By DAVID A. LIEB
(JEFFERSON CITY, Mo., AP) — Missouri’s Republican-led Legislature enacted the state’s first income tax rate reduction in almost a century Tuesday by overriding the veto of Democratic Gov. Jay Nixon, who has denounced it as a reckless financial experiment.
The new law will gradually cut Missouri’s top individual income tax rate starting in 2017 and make the state just the third in the nation to offer a special business-income deduction on personal tax returns. But the incremental tax cuts will occur only if Missouri’s revenues keep growing.
The tax cuts could benefit about 2.5 million individuals and families, with the wealthiest standing to gain the most, and would provide an extra boost to hundreds of thousands of people involved in business partnerships, limited liability corporations or their own ventures.
Republicans made an income tax cut their priority for 2014 after failing last year to override Nixon’s veto of a more complex and expansive tax cut. The GOP holds large majorities in both the House and Senate, but needed a little Democratic help in the House to accomplish the two-thirds vote needed to override this year’s veto.
Like their colleagues in other states, Missouri Republicans touted that tax cut as means of remaining competitive with their neighbors and boosting the economy as revenues rebound from the Great Recession. But the tax-cutting trend has not been limited to Republican states. About a dozen states passed income tax cuts last year and at least half that many already have voted to cut income taxes this year, including Democratic-led New York and Republican-led Oklahoma.
While vetoing the Missouri measure, Nixon had raised concerns that it could jeopardize funding for essential state services while providing a much larger benefit to the rich than the poor. He described it as “an unfair, unaffordable and dangerous scheme that would defund our schools, weaken our economy, and destabilize the strong foundation of fiscal discipline” in Missouri.
Economists at the University of Missouri-Columbia have estimated that the tax cut will eventually reduce state revenues by $620 million annually. But Nixon asserted it could punch a $4.8 billion annual hole in the state budget. He contends the bill’s wording could be interpreted to eliminate taxes on all income over $9,000, though Republican legislative leaders have called that “laughable” and “absurd.”
The new law is designed to gradually reduce Missouri’s top individual income tax rate — currently charged on all income over $9,000 — from 6 percent to 5.5 percent. It also phases in a new 25 percent deduction for business income reported on personal tax returns. Each incremental cut would occur only if state revenues grow by at least $150 million over their high mark from the previous three years.
The legislation also would increase a tax deduction for low-income residents and make annual adjustments to Missouri’s tax brackets based on inflation, which could effectively result in perpetual tax cuts.
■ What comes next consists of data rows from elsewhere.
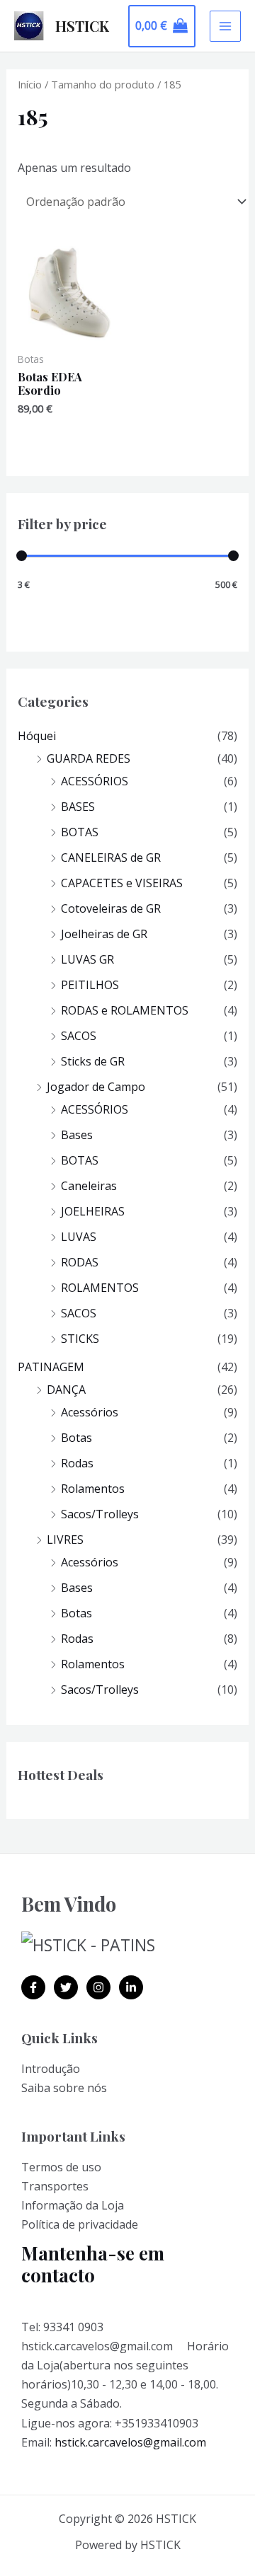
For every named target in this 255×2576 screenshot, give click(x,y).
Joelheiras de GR (104, 934)
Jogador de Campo (96, 1086)
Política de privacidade (79, 2224)
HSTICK (82, 25)
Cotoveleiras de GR (111, 908)
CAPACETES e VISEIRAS (122, 883)
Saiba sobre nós (64, 2088)
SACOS (78, 1036)
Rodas (77, 1463)
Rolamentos (93, 1488)
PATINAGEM (51, 1367)
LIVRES (65, 1539)
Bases (77, 1135)
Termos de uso (61, 2167)
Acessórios (89, 1412)
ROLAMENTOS (100, 1287)
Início (30, 84)
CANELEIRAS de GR (111, 857)
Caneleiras (89, 1186)
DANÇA (66, 1389)
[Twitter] (66, 1987)
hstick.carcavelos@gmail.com (130, 2442)
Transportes (55, 2186)
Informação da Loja (72, 2205)
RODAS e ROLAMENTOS (124, 1010)
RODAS (79, 1262)
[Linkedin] (131, 1987)
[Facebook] (33, 1987)
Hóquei (37, 736)
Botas (76, 1437)
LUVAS (78, 1236)
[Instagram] (98, 1987)
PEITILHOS (90, 985)
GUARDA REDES (88, 758)
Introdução (50, 2069)
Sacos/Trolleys (100, 1514)
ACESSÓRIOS (94, 781)
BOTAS (79, 832)
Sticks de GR (93, 1061)
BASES (78, 806)
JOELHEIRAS (93, 1211)
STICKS (80, 1338)
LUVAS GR (87, 959)
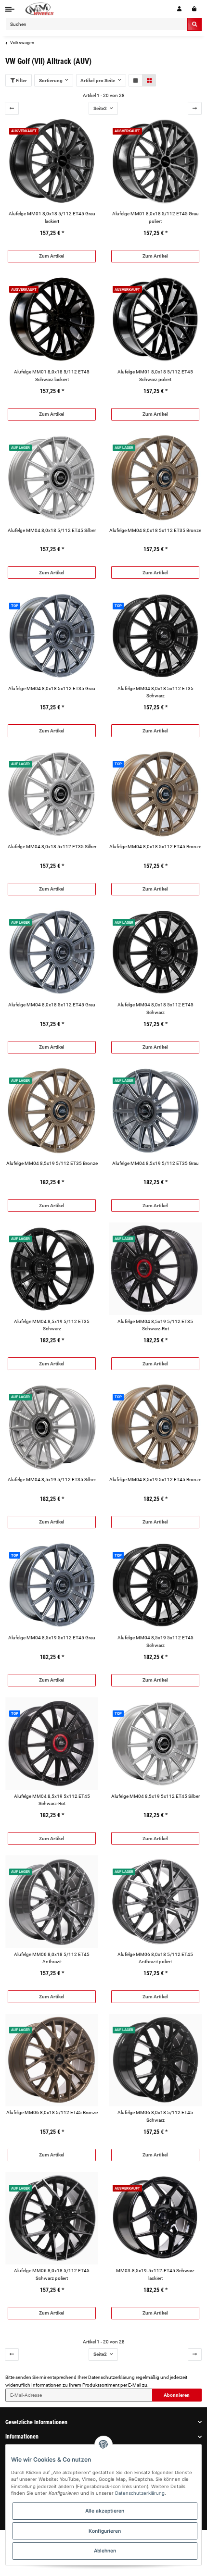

Republican supporters tout the revenue trigger as an important safeguard that will ensure Missouri’s budget keeps growing despite the tax cuts. But had the law been in place, a revenue increase in the 2008 fiscal year would have caused a tax cut to occur in 2009 as state revenues plummeted as a result of the recession.
Missouri’s tax cut is a less aggressive version of measures recently enacted in Kansas, which lowered its top tax rate and fully exempted certain categories of businesses from taxes.
Last week, Moody’s Investors Service downgraded Kansas’ credit rating, noting its sluggish economic recovery compared with other states. Kansas revenues declined in April. Among other things, Moody’s said the income tax cuts were putting pressure on the budget and creating risk for the state’s financial future.